If affirmed by the Ninth Circuit (if this case is appealed, as I assume it will be), we will have federal appellate court precedent for a heightened standard of review that would call into question a whole host of antigay, discriminatory laws.
Second, even in Judge White's alternative rational basis holding, he made clear that discrimination that burdens a traditionally unpopular group requires more than the very low low rational basis standard that federal courts give to economic legislation. This is a direct attack on the legitimacy of Judge Randy Smith's dissent in Perry v. Brown, where the judge stated that only "rational speculation" on evidence of dubious accuracy is enough for rationality, though I cannot speculate as to whether Judge White intended as much.
Judge Smith's main point was that the citizens of California could have rationally believed that straight parents are better parents and that banning gay marriage encourages the "best" parenting model even if they were basing that good faith belief on admittedly incorrect or outdated or rejected science. Judge White not only rejected that absurdly low standard of review as outdated (no longer operative in a post-Romer and post-Lawrence world), but also irrelevant since all parties concede that gay parents are great parents.

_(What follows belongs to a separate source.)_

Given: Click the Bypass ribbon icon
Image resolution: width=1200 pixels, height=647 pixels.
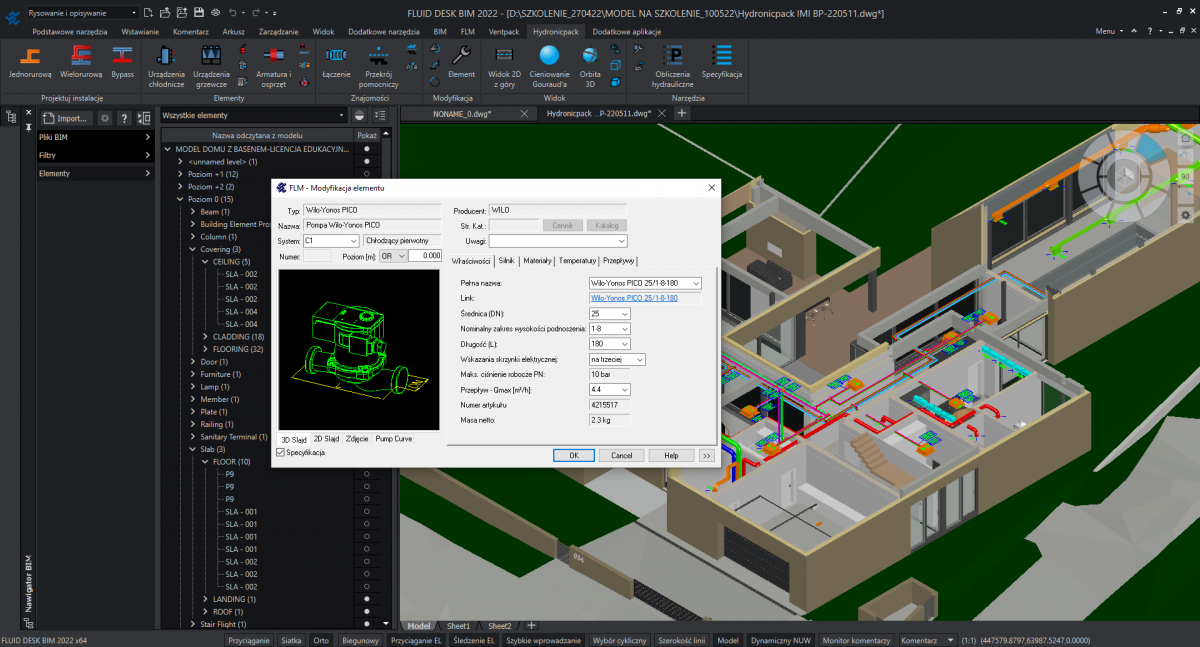Looking at the screenshot, I should pos(122,60).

Third, and related, Golinski is a stark reminder to conservatives in the House and traditionalists everywhere that their particular conception of morality cannot justify discrimination against gays as a matter of law.
And, finally, Judge White's reliance on other DOMA cases and previous Ninth Circuit precedent accepting the immutability of one's sexual orientation shows the importance of gay rights impact litigation in the medium to long run. A case here and there may result in a small victory in the result, but every step toward recognizing the essential equality of gay persons has an impact on future cases. Without previous cases in the Ninth Circuit and without Judge Joseph Tauro's decisions in Gill and Massachusetts, the Golinski decision would be just as correct, but on shakier ground as it goes up on appeal.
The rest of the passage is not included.